The Plain-colored Tanager is extremely active, noisy and restless. It forages mostly in the crowns of trees but moves down lower to feed on fruit. It perches on the catkins to eat Cecropia fruit (Isler and Isler 1987). When eating insects, the Plain-colored Tanager gleans from undersides of bare twigs and branches using the diagonal-lean method. It lowers its head immediately to scan the branch and then moves with quick hops (Slud 1964). It flutters occasionally to catch flying insects, and it sits in the open making short sallies and or occasionally flutter-pursues escaping prey (Isler and Isler 1987).

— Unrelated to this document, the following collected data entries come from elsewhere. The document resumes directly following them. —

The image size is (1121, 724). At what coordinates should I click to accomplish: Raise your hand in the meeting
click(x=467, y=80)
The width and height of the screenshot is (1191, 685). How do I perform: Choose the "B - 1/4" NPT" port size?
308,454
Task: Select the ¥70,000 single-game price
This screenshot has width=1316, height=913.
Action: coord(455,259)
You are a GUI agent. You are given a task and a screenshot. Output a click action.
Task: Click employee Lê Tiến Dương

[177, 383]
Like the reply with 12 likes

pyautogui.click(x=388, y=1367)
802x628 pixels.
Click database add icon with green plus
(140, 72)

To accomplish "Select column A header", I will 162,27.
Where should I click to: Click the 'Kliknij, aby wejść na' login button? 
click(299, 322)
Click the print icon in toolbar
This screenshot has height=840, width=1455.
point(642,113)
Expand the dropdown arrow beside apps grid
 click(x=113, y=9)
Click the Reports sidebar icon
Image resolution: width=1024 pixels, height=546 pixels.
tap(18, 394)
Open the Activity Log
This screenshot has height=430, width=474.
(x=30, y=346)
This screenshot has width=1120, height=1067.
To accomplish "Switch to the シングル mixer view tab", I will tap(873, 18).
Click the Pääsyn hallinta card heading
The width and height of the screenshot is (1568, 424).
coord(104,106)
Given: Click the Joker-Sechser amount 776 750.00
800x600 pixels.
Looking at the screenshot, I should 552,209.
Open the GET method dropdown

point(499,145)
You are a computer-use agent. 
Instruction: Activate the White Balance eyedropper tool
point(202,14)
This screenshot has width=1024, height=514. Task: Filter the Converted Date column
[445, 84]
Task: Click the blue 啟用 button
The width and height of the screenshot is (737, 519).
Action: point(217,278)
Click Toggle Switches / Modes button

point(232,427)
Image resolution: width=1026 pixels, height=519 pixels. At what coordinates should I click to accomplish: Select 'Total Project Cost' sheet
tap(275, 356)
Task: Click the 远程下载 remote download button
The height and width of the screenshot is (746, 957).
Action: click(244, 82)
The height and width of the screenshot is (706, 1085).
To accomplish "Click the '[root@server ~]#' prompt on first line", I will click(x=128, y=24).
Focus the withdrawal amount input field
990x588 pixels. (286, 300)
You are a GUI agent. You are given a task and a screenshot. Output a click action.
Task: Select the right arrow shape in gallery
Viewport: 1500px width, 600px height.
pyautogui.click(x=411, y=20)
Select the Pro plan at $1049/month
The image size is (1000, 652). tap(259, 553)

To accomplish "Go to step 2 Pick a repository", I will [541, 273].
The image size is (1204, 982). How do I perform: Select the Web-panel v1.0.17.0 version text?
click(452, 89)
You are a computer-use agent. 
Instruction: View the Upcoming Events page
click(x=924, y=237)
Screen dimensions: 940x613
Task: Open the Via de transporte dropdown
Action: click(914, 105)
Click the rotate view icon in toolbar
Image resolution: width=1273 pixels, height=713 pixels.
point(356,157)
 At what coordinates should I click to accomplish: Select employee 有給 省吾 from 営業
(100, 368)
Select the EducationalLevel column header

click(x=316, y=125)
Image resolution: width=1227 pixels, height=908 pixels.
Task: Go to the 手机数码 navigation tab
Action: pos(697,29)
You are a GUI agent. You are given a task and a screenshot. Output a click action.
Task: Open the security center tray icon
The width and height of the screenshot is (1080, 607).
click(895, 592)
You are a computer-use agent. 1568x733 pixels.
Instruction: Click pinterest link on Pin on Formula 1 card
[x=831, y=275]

According to Skutch (1989), these tanagers do not defend any type of territory.
In Costa Rica, Slud (1964) observed possible courtship behavior of three Plain-colored Tanagers. These tanagers were chasing one another among semi-isolated large trees (Isler and Isler 1987). Slud (1964) describes the tanagers as fluttering smoothly and slowly while continuously ticking, and weaving about the leafy branches along established aerial pathways.
Social and interspecific behavior
Plain-colored Tanagers often travel in pairs or in small groups of 3, especially during the breeding season (Hilty and Brown 1986). Occasionally they join small mixed species flocks of tanagers and honeycreepers when foraging (Isler and Isler 1987). They can form groups of 10 or more that move together, often with quick flitting movements of the wings and twitching tails (Wetmore et al. 1984).